Law Enforcement
CCP police leader elected to Interpol’s top committee despite human rights concerns, “red alert” abuse
November 26, 2021 6:03pm
Updated: November 26, 2021 8:20pm
A top Chinese Communist Party police leader was elected to serve a three-year term on Interpol’s executive committee on Thursday over the objections of exiled activists and an international alliance of legislators.
Hu Binchen, deputy director general of the Chinese Ministry of Public Security, was elected to one of the committee’s two Asia slots during Interpol’s General Assembly meeting in Istanbul, Turkey.
The Chinese Ministry of Public Security oversees law enforcement in the country, covering around 2 million law enforcement officers. The agency also operates “Operation Fox Hunt,” whose goal is to coerce Chinese dissidents abroad back to China.

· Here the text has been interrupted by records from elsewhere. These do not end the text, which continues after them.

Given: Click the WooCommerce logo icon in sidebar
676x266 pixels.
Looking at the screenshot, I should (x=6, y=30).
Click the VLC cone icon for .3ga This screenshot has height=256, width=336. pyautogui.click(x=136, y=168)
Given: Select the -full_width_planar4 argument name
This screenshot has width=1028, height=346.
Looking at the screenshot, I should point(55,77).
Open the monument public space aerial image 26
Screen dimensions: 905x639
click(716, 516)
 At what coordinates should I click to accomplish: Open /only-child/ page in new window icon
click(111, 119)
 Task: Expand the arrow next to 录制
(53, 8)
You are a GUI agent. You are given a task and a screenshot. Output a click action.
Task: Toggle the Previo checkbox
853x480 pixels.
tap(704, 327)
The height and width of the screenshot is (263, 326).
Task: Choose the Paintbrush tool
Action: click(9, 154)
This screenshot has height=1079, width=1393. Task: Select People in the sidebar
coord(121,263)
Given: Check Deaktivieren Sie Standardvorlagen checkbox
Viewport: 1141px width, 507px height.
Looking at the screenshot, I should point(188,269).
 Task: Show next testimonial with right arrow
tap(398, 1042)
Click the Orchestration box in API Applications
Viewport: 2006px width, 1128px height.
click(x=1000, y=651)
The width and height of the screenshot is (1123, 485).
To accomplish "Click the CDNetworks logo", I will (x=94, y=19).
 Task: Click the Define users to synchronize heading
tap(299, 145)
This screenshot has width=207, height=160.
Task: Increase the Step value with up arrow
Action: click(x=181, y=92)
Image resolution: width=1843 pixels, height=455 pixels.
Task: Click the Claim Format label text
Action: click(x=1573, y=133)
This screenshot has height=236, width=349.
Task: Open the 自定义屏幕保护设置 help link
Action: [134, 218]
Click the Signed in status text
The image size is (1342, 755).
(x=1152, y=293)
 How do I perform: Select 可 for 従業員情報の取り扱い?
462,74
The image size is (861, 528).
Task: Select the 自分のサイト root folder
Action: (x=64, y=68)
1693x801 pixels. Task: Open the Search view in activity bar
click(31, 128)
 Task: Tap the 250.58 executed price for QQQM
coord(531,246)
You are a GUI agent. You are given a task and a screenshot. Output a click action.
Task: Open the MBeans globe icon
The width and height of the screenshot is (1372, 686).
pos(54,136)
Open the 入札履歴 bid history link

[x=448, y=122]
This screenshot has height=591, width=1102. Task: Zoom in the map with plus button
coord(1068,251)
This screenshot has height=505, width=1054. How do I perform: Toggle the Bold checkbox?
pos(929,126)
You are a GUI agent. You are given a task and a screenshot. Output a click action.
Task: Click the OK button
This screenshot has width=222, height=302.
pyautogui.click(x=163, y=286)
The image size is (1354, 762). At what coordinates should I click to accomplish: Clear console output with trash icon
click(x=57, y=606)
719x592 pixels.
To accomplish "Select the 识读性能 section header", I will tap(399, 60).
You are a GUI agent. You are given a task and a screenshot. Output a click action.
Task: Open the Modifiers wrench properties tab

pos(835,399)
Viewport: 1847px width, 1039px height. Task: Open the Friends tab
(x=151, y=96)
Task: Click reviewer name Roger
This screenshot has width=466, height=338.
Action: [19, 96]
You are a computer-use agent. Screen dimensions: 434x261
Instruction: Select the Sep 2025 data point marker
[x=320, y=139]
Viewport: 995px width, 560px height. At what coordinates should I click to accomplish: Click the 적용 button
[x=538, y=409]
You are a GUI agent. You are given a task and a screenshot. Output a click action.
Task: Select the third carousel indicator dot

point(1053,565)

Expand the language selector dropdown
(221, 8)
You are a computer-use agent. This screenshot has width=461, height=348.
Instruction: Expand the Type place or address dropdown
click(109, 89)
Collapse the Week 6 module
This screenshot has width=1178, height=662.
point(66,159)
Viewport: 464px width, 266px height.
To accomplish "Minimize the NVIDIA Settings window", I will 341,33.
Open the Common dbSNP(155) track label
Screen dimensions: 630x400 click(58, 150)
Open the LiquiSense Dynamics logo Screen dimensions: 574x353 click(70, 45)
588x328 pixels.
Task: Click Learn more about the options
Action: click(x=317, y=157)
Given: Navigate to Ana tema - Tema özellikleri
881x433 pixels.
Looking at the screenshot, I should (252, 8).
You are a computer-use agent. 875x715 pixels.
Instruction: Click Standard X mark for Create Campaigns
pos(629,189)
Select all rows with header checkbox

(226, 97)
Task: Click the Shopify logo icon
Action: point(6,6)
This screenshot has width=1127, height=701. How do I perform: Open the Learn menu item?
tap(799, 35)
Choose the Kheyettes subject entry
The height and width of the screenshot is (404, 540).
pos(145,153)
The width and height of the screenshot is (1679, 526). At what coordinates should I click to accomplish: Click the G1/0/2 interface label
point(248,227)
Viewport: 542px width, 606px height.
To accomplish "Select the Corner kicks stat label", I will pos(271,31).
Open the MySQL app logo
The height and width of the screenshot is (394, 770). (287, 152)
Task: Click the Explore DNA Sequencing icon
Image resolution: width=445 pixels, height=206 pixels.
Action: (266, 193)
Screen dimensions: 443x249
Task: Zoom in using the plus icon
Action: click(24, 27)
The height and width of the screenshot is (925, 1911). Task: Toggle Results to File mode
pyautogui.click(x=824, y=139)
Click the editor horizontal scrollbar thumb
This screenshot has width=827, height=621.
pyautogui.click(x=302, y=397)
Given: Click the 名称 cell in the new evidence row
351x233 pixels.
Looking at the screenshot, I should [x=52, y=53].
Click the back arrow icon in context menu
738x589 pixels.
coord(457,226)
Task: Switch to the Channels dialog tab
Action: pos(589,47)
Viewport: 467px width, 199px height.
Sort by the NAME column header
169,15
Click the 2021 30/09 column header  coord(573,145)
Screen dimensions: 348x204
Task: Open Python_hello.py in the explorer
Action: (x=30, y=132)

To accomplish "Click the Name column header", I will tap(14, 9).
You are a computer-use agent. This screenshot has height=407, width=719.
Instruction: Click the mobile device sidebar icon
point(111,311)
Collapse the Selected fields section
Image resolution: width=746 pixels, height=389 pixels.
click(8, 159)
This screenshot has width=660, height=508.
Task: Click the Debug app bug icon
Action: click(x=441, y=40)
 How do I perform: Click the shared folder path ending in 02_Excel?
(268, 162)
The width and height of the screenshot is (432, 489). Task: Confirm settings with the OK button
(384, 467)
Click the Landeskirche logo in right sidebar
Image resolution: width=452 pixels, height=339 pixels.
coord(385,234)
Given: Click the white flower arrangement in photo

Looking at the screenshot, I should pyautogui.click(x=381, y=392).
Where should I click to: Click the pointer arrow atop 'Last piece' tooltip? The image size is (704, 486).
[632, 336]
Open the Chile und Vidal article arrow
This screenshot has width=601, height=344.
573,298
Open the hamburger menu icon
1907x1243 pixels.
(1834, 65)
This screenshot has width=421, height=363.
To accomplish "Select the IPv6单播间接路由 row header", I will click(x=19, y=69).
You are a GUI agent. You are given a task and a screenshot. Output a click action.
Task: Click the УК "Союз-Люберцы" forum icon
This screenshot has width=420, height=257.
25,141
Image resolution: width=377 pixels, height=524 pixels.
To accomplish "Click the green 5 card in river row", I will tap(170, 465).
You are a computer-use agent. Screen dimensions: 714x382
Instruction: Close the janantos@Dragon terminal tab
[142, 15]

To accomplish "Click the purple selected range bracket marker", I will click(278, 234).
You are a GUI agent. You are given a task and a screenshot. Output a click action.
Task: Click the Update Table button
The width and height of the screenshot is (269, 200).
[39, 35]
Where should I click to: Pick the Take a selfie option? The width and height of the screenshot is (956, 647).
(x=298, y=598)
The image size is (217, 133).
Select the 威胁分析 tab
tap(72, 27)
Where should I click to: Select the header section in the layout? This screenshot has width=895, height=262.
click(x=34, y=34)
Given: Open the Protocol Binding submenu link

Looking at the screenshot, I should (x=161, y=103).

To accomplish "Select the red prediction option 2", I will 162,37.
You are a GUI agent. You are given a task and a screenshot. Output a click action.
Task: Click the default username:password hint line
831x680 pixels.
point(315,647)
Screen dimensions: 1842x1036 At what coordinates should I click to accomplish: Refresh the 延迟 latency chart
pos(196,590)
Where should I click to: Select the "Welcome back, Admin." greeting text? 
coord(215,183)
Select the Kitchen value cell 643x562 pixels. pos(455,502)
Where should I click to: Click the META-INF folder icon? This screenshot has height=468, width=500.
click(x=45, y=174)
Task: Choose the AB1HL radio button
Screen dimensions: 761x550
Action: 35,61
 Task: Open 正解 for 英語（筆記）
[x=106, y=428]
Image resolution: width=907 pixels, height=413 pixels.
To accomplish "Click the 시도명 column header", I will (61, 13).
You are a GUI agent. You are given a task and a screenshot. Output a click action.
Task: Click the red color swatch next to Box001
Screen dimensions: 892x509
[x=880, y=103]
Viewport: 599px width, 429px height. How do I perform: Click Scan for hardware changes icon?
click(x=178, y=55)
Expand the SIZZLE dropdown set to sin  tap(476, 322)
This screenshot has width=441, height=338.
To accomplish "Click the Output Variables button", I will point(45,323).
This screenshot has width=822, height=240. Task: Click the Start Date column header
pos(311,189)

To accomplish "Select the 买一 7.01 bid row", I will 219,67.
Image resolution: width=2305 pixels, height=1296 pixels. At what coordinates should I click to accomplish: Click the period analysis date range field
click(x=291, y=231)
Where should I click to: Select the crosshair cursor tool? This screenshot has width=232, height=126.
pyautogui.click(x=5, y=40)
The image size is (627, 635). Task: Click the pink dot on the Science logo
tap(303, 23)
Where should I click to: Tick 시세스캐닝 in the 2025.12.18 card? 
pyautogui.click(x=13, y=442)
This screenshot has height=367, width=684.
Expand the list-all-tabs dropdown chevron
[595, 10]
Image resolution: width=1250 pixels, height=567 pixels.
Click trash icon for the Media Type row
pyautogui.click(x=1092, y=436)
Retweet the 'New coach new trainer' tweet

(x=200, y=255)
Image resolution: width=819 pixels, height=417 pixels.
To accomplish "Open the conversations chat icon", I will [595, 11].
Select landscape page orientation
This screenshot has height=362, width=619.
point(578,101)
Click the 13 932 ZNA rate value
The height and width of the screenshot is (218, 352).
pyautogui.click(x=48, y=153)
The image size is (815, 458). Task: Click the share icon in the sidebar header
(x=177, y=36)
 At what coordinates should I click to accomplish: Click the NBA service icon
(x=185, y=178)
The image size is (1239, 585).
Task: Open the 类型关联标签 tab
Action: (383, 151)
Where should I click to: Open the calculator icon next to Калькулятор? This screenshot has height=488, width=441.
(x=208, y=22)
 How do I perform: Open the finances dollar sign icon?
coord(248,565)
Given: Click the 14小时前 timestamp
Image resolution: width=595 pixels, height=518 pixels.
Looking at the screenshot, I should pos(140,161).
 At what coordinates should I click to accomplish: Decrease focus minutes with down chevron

Hu’s election puts “tens of thousands of Hong Kongers, Uyghurs, Tibetans, Taiwanese and Chinese dissidents living abroad at even graver risk,” said Andrew Gattolin, French Senator and co-chair of the Inter-Parliamentary Alliance on China (IPAC).
IPAC is an “international cross-party group towards reform on how democratic countries approach China.” It issued a statement opposing Hu’s candidacy last Monday, pointing to recent attempts by the Chinese government to use the “Red Notice” normally used to pursue fugitives to “persecute dissidents in exile.”
As an example, it cites the arrest of Uyghur activist Idris Hasan in Morocco on a now-deleted Red Notice. Amnesty International issued a press statement saying that Moroccan authorities must not extradite Hasan to China due to “risk of torture.”
Hu’s election was not the only controversial figure to be elected at the meeting. Emerati Major-General Ahmed Nasser al-Raisi was elected Interpol president. Two British citizens who were imprisoned in the United Arab Emirates have alleged Raisi oversaw their physical abuse.
One of the men, Matthew Hedges, tweeted that Raisi’s Interpol election was “a serious attack on the values it stands for” and “gives a green light to other authoritarian states that they can act without [sic] impunity.
Hedges was a PhD student in 2018 when he was arrested in Dubai during a research trip and imprisoned for seven months.
Turkey has been accused of abusing its position as host to push for the arrest of Turkish dissident citizens abroad.